People in the other three-quarters of the world’s countries have had fewer options in travel, but — more importantly — individual flourishing and collective development.

Some Americans face more barriers than I did, as a middle-class “White” kid growing up in California — don’t get me wrong — but even they have advantages over the middle and upper classes in so many countries.

I’m not talking about travel and visas. I am talking about public safety, drinkable water, earning power in the labor market, entrepreneurial opportunities, levels of corruption, educational opportunities… The list goes on.

Imagine the 2023 version of that 1983 movie, Trading Places, but this time it’s not a poor Black American trading places with a rich White American, but a typical American trading places with a Brazilian, Egyptian, Indian, Thai, or South African.
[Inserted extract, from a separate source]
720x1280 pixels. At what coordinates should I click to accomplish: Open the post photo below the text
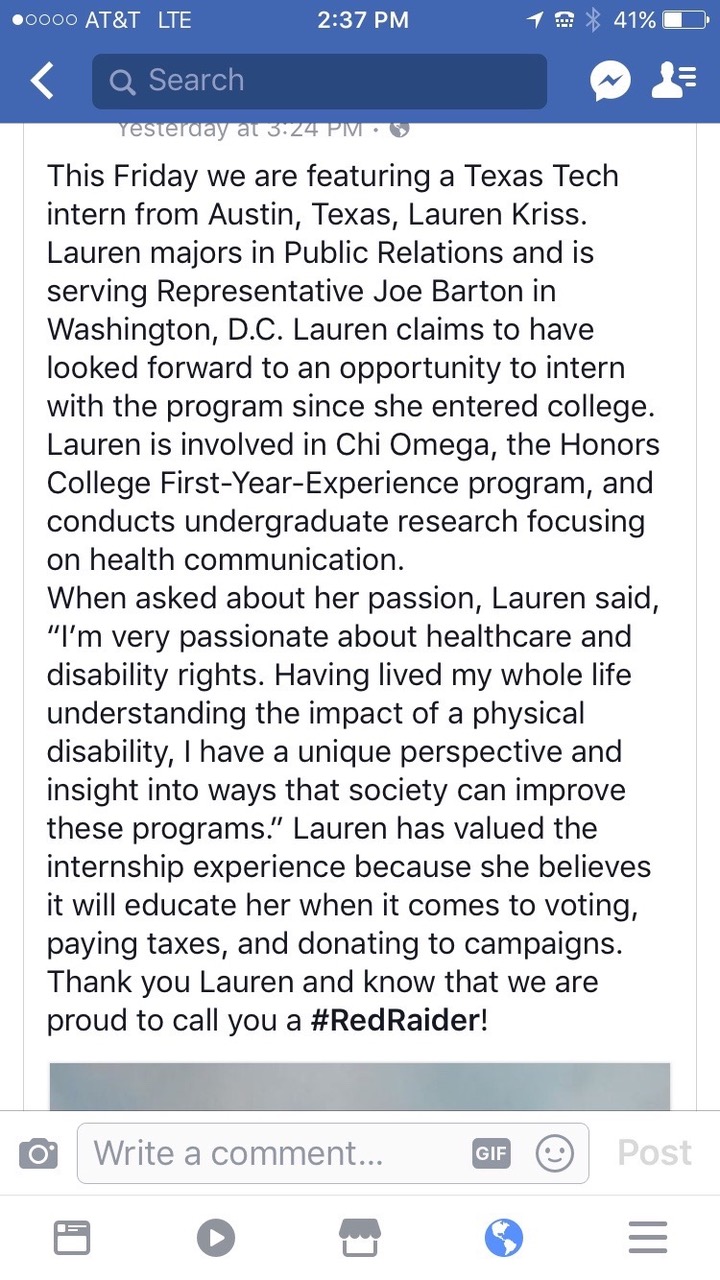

The first difference would be entering an entirely different legal, political, economic and cultural sphere. Ignoring the obvious (language), the culture shock would be extreme. Americans understand more about their socio-economic ”diversity” than outsiders, just as Indians, Thai’s, et al. understand theirs. It’s not about “knowing YOUR place” but “knowing THE place”. It’s not an accident that so few people (3 percent, on average) migrate within the EU. Even in the US, the rate of internal migration has been falling since 1980. Moving from your family, friends, geography and climate is stressful, which is why it’s so rare.

The second difference would be the step-change of (statistically) moving from average income of, say, $30,000 to $3,000 or $300. Such orders-of-magnitude moves would force one (for better or worse) to recalibrate all manner of choices, habits and plans.

Third, and perhaps most daunting, would be the expectations of those around you — again, for better or worse. A White South African doctor told me “You can’t beat Cape Town for quality of life… but there’s always that risk that you or your family will be violently assaulted.” (He wasn’t the first to say something along those lines.) That’s quite a paradox to incorporate into “quality of life”

For non-White South Africans (race is a social construct everywhere, and I don’t really understand it in SA), the situation is not much different in terms of downside (rape, assault, theft and murder), but potential risks and upsides are not uniform.

Most people on the planet do not think if they are born (un)lucky, since most do not travel, and those who do can easily avoid thinking about these issues — if anything, social media means that most of them are exaggerated caricatures — but they exist.

My one-handed conclusion is that 90 percent of our success or failure depends not on our hard work or laziness, good luck or bad, but on where we’re born.